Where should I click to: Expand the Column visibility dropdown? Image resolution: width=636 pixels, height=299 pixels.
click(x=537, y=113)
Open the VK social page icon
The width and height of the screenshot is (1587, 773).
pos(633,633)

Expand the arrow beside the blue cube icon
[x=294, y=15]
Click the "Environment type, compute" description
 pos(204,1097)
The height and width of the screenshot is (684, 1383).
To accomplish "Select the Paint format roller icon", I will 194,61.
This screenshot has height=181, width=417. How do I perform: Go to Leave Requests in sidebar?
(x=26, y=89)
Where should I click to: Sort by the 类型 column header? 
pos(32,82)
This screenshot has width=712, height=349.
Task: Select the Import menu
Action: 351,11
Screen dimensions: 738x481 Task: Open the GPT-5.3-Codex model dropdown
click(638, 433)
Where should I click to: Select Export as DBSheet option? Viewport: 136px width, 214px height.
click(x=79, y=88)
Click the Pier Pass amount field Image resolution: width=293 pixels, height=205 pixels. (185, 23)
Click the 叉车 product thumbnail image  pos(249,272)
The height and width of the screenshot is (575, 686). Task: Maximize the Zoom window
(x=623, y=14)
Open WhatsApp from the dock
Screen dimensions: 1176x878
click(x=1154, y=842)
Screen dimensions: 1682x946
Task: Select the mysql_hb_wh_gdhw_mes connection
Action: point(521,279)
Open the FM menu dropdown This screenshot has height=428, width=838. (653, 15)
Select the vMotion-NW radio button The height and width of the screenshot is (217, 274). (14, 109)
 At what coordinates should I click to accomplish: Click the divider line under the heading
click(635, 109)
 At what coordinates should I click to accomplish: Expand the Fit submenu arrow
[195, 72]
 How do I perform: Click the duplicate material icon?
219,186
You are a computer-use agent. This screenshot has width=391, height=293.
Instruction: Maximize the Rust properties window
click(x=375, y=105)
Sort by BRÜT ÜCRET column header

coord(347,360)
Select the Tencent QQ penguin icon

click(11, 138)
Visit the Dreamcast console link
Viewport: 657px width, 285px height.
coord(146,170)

▸ Work required
When you answer, repeat every record exactly, omitting nothing.

▸ Finished task
Where should I click to: Expand the Column visibility dropdown? Image resolution: width=636 pixels, height=299 pixels.
click(x=537, y=113)
Open the VK social page icon
The width and height of the screenshot is (1587, 773).
pos(633,633)

Expand the arrow beside the blue cube icon
[x=294, y=15]
Click the "Environment type, compute" description
 pos(204,1097)
The height and width of the screenshot is (684, 1383).
To accomplish "Select the Paint format roller icon", I will 194,61.
This screenshot has height=181, width=417. How do I perform: Go to Leave Requests in sidebar?
(x=26, y=89)
Where should I click to: Sort by the 类型 column header? 
pos(32,82)
This screenshot has width=712, height=349.
Task: Select the Import menu
Action: 351,11
Screen dimensions: 738x481 Task: Open the GPT-5.3-Codex model dropdown
click(638, 433)
Where should I click to: Select Export as DBSheet option? Viewport: 136px width, 214px height.
click(x=79, y=88)
Click the Pier Pass amount field Image resolution: width=293 pixels, height=205 pixels. (185, 23)
Click the 叉车 product thumbnail image  pos(249,272)
The height and width of the screenshot is (575, 686). Task: Maximize the Zoom window
(x=623, y=14)
Open WhatsApp from the dock
Screen dimensions: 1176x878
click(x=1154, y=842)
Screen dimensions: 1682x946
Task: Select the mysql_hb_wh_gdhw_mes connection
Action: point(521,279)
Open the FM menu dropdown This screenshot has height=428, width=838. (653, 15)
Select the vMotion-NW radio button The height and width of the screenshot is (217, 274). (14, 109)
 At what coordinates should I click to accomplish: Click the divider line under the heading
click(635, 109)
 At what coordinates should I click to accomplish: Expand the Fit submenu arrow
[195, 72]
 How do I perform: Click the duplicate material icon?
219,186
You are a computer-use agent. This screenshot has width=391, height=293.
Instruction: Maximize the Rust properties window
click(x=375, y=105)
Sort by BRÜT ÜCRET column header

coord(347,360)
Select the Tencent QQ penguin icon

click(11, 138)
Visit the Dreamcast console link
Viewport: 657px width, 285px height.
coord(146,170)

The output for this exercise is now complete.